A twenty-two year old obsessed by speed and its potential for
changing the world. An engineering genius with an intuitive grasp of the
dynamics of the amazing new internal combustion engine. Put those
images together with a precocious visionary who believed nothing was
impossible and you have some sense of W.O. Bentley on the brink of
creating a legend in his name. And just one more thing. He liked to win.

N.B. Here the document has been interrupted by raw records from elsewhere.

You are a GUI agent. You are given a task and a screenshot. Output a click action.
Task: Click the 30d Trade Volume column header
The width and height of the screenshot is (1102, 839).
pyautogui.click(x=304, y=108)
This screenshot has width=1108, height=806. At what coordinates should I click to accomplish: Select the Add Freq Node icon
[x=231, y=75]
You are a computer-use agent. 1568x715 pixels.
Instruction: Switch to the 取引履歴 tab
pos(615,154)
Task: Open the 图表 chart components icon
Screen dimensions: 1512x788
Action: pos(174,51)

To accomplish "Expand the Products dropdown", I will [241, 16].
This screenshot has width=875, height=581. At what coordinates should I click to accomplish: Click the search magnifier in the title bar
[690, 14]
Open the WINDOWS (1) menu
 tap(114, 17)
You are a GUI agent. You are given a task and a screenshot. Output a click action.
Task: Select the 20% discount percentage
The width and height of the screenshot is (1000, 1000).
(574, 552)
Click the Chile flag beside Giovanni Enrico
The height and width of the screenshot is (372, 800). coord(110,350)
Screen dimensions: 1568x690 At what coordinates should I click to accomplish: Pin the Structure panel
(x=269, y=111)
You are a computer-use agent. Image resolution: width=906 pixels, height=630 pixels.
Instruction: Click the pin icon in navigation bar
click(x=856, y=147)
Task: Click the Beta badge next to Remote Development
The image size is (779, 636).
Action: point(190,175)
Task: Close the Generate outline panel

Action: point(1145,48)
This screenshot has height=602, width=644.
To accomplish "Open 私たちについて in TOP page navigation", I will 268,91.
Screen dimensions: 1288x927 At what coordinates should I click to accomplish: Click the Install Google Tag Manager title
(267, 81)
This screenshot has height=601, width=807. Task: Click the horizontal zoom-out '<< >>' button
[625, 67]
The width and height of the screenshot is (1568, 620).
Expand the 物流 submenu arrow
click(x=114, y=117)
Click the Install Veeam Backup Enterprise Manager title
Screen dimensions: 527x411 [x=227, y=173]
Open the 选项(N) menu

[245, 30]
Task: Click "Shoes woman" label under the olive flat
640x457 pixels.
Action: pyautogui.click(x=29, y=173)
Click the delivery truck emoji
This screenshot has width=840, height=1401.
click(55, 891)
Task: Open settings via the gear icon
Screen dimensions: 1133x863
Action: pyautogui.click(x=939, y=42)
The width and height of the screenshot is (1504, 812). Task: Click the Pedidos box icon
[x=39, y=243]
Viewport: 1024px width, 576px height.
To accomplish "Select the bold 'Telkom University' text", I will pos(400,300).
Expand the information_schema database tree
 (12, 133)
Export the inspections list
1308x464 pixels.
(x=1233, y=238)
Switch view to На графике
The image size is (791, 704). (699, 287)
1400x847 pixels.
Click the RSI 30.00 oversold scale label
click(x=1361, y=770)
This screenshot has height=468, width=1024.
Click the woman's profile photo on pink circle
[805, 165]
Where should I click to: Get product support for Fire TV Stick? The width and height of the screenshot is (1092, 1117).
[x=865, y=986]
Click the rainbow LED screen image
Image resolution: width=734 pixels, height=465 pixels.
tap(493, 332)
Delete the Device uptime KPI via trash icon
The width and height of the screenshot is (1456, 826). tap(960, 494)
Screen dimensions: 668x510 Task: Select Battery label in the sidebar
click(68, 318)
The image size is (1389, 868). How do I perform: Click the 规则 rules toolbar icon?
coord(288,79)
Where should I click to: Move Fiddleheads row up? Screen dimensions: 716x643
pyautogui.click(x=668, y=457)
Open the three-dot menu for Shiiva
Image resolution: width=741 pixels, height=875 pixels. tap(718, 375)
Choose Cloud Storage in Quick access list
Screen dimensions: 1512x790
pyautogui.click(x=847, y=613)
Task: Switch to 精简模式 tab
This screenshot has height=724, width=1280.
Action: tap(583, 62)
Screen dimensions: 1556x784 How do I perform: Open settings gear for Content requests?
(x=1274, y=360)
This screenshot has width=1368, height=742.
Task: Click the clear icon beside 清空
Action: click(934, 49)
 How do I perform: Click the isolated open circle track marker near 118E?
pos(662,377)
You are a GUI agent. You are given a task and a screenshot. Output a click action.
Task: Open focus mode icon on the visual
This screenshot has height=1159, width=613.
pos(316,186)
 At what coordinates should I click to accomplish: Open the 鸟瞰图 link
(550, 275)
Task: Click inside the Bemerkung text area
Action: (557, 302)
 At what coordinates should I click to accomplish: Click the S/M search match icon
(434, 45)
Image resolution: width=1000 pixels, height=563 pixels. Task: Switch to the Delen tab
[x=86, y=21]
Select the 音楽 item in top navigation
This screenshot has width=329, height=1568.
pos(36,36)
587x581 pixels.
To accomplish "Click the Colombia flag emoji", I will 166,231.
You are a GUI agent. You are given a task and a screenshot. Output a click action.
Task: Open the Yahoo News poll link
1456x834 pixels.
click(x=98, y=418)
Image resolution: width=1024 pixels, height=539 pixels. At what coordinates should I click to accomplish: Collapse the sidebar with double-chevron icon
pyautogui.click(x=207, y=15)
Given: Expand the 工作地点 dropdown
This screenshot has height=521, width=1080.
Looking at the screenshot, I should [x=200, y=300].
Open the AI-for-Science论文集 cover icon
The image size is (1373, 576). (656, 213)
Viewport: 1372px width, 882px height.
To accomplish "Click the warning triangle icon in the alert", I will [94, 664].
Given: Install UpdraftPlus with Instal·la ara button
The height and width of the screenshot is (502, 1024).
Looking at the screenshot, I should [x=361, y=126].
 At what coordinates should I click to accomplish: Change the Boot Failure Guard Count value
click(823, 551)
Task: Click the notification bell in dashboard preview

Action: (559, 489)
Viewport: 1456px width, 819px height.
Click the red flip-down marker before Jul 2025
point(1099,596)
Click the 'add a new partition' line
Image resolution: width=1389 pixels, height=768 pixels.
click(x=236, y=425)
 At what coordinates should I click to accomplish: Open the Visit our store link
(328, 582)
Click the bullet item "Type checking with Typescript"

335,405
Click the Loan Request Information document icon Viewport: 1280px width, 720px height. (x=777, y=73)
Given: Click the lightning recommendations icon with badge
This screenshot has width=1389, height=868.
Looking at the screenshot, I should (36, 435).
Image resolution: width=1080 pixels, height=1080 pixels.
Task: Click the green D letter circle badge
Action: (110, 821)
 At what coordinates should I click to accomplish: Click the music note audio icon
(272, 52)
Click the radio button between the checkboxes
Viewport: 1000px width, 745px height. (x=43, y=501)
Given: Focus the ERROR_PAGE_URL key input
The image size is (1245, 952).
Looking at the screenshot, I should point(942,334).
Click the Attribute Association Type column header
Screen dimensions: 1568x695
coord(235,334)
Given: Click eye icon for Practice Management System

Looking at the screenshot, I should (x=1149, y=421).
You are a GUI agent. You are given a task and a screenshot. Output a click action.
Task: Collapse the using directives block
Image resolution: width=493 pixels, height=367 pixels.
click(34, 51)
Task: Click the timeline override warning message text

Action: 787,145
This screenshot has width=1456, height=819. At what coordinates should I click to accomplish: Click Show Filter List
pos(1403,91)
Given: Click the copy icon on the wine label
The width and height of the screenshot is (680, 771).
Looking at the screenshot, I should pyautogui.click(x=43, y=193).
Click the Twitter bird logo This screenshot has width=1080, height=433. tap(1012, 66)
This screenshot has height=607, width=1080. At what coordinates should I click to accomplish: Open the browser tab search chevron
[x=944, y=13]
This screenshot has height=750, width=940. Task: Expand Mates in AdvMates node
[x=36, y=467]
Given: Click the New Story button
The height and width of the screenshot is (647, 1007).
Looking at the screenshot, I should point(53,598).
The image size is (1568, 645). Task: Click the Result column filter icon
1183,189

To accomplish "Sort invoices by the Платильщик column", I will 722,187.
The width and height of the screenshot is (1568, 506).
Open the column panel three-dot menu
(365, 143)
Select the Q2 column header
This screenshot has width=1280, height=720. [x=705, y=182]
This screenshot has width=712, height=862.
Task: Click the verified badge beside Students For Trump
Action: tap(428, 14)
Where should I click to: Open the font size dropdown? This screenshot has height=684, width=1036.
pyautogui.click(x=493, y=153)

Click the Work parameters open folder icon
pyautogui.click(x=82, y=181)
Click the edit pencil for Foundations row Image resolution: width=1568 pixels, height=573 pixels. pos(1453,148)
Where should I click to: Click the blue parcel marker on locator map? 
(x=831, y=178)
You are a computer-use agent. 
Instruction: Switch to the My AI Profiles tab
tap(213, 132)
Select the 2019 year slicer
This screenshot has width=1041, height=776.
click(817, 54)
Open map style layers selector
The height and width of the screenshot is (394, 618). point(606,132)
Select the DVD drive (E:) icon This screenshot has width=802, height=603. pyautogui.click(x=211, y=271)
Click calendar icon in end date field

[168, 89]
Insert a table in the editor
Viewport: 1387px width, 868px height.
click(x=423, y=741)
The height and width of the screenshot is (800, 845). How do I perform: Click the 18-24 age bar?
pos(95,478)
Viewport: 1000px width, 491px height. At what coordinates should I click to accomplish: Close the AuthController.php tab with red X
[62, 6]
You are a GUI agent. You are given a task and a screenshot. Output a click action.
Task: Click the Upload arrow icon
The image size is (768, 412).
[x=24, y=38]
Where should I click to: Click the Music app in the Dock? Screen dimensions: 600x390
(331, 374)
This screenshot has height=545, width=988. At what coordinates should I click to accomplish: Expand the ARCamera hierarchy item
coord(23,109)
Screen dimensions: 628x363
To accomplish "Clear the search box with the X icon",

Competitive motorcycle racing at the Isle of Man and the newly-opened
Brooklands circuit gave him his taste for speed but couldn’t satisfy
his hunger for power. That was to come in 1912 when he and his brother,
H.M. Bentley, acquired the UK agency for the French Doriot, Flandrin
& Parant (DFP). On his first run in the Aston-Clinton hill-climb,
W.O. broke the class record – with his wife Leonie in the passenger
seat. The DFP was “quick, robust, sporting in character and of the
highest quality”, the very qualities that were to become the foundations
of the cars he went on to produce.
On a trip to the DFP factory in France he noticed an aluminium piston
being used as a paperweight by one of the company directors. He adapted
his own DFPs with this revolutionary material and drove them to one
racing triumph after another. Indeed, these lightweight pistons quickly
became the “secret ingredient” of Bentley success with his conservative
competitors continuing to regard aluminium as too weak to withstand the
inferno of the engine block.
The beginning of the Great War brought new challenges. The
frivolities of the DFP era were over. W.O. turned his attention to more
serious affairs, creating the Bentley Rotary I (BR1) following an
Admiralty Commission to power the Sopwith Camel, and with it, Allied
dominance of the air.
The BR1 and the subsequent BR2 epitomised Bentley’s ability to
transform raw design ingredients into masterpieces of power and
reliability. In his later life he admitted that nothing had given him
more pride than this contribution to the war effort.
In 1919, with the war over and British industry booming, W.O. turned
his attention to the dream he’d been cherishing these long seven years,
building the car that would satisfy his own extraordinarily high
expectations as a driver, as an engineer, as a competitor and as a
gentleman.
Luck and good judgement helped him to recruit the finest available
talent. Sheer persistence and the will to succeed rewarded him, in
October 1919 at his service shop in New Street Mews, with the deafening
bellow of the very first Bentley engine, the awesome 3-litre.
All that now remained was to build a car around it.